Sunday, 21 June 2020


Severance Package (US) is bonkers. Seriously. I can’t recall
reading anything that’s taken its premise to such extremes.

So bonkers is good, right?

Absolutely. Somehow, by the skin of his teeth, Duane Swierczynski
pulls this one off to leave an exciting read that entertains and satisfies.

How to describe it? Imagine a Formula One driver who only
needs one more victory to snatch the title from an old rival. There’s one more bend to get round and the driver’s lagging in second. All they can do is floor it, take the curve, hope nature is on their side and pray. The force is immense, the driver nearly flies off the track, but manages with a final turn of the wheel to keep control and take the chequered flag to become the new champion of the world.

Told you it was bonkers.

I could put it another way.

Molly Lewis is called in to work for a meeting on a Saturday
morning. She gets up and dressed, then kills her husband with a bowl of potato salad.

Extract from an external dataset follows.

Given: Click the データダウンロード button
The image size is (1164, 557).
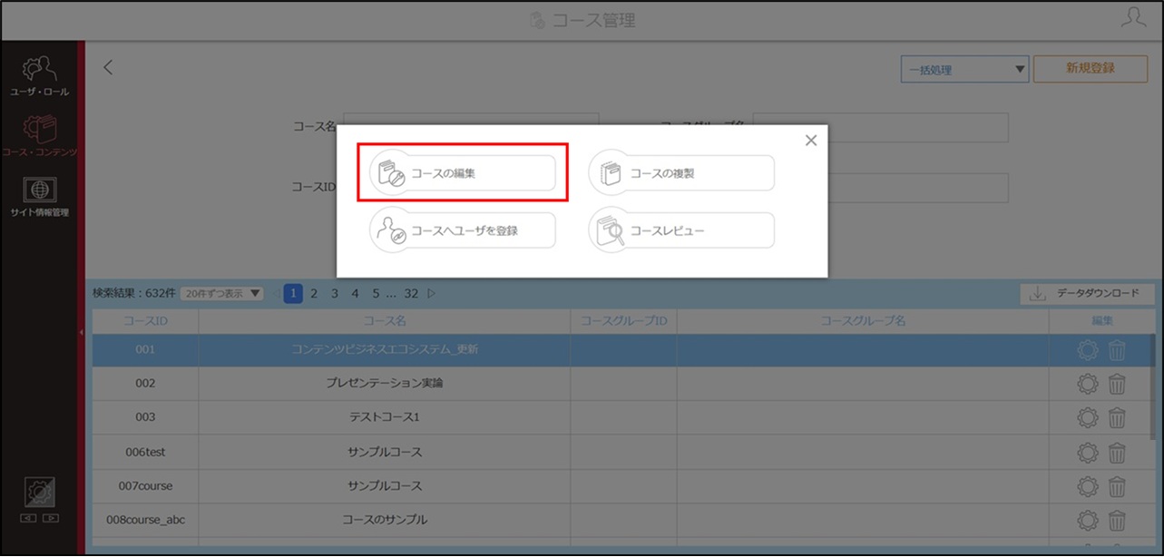Looking at the screenshot, I should pyautogui.click(x=1088, y=294).
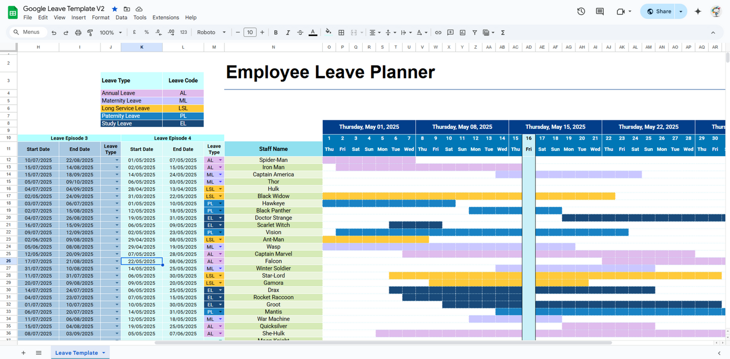
Task: Click the Functions sigma icon
Action: (503, 32)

The meeting, called by boss David, is on the thirty-sixth
floor of a Philadelphia office block.

When everyone who’s going to make it is in the room, David
explains that everyone is going to die. It’s in the national interest and is just one of those things that happens when you’re working for the secret service. The best way to do it is to take the easy way out- mix a glass of Champagne and orange juice, each containing a poison that would work in combination to offer a pain-free death.

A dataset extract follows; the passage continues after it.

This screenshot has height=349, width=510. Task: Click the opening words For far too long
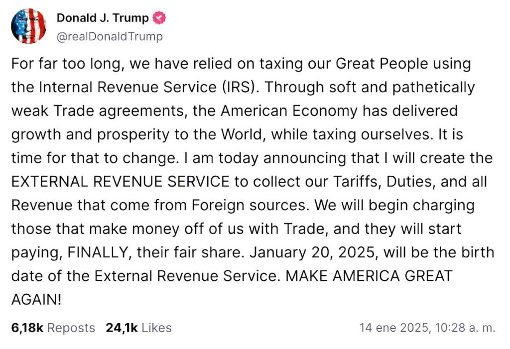tap(61, 64)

For those not willing to choose their options, there’s no
way of escape. All doors have been booby-trapped with Sarin and there are explosive devices everywhere.

The six employees all react to the situation in different
ways. They’re all highly-skilled operatives in one form or another and giving in isn’t an option. If they could work as a team, things might be easy, only one of them is not who they seem and the personalities clash like titans.

Basically, this if office politics at its highest pitch.

While the employees battle it out for survival, two agents
watch from afar. An American and a Scot watch the Philadelphia antics unfold, backing their favourites and watching them crossed off the list through the grizzly action before them.

I guess the reason it almost spins too far is that it’s difficult to see the people you’re rooting for being bumped off one by one. As
each is sent to their wonderfully creative ending, the emotional investment lessens by a degree. Not that it should really matter. This is high rise, high octane, high adrenaline drama for the action junkie.

Apart from being a terrific read, it’s also a beautiful object. There are some books that feel great in your hands and this is one of
them. Silky smooth, malleable and illustrated at regular intervals with art work I’d happily hang on my wall. What more could you ask for?